There was this Larkspur resident, Rob Boardman, 47, who always seemed to be there if someone needed him — even though he had fragile, elderly parents to watch over and a auto-body business to run.
“He was a wonderful kid, always wanted to help everybody,” said Larkspur Mayor Gerry Been, who has known Boardman since he really was a kid.
Boardman, a 1984 Douglas County High School graduate, had a lot of nicknames: “Burn” was one, maybe because he was a volunteer Larkspur firefighter for 24 years.
He took care of a lot of people in this town of maybe 200 and he didn't have to travel far to do it. His family's auto-body business is in the heart of town. He could reach most of the people and places within a block or two.
There was the elderly couple who didn't have family around and counted on him. And then even after they died, he still kept up the yard on their vacant house.

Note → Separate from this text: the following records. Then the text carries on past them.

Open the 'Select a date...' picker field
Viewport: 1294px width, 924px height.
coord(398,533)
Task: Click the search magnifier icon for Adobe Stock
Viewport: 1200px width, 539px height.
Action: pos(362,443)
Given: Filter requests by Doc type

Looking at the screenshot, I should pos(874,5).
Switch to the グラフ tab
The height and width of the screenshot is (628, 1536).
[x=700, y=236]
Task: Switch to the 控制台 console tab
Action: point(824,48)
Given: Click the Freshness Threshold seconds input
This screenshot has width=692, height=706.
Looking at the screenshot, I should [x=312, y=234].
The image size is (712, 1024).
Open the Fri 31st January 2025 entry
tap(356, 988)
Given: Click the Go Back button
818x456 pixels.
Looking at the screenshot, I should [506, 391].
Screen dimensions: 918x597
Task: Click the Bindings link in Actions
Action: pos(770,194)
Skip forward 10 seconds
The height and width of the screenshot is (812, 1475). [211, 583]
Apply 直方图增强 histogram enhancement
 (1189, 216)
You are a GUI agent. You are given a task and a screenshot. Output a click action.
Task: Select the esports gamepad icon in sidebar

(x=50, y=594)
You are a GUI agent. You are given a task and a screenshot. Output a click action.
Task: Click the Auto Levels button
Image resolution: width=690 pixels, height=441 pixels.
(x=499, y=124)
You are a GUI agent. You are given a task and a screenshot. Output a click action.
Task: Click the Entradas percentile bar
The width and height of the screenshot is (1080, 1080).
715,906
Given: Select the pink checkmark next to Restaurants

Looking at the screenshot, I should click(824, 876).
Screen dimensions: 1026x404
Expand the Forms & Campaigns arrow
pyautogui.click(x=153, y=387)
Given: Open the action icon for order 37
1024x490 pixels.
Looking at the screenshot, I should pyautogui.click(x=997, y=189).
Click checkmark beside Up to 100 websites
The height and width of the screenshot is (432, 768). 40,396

Post office workers knew he'd always be there if someone had a dead battery.
The clerk at the Larkspur Country Store said she knew he'd always be there if she needed help carrying something or repairing something.
Marvin Cardenas, a local artist, said he thinks the first time he met Rob was because Rob offered to help him clean up the trashy yard of the house Cardenas had just rented.
Even a local gray squirrel had become attached to him, and became a pet, after boldly walking into Boardman's garage one day while Boardman was eating peanuts.
He always had a corny joke to tell and was always smiling, several people said.
“He was a shining star for a lot of people,” Cardenas said.
Now suddenly he's gone. He didn't smoke, didn't drink — even when he went with his Dad regularly into the Spur, a town pub and café, it was to buy a soda pop and candy out of the machine, said Pam Ramsour, 53, waitress and bartender.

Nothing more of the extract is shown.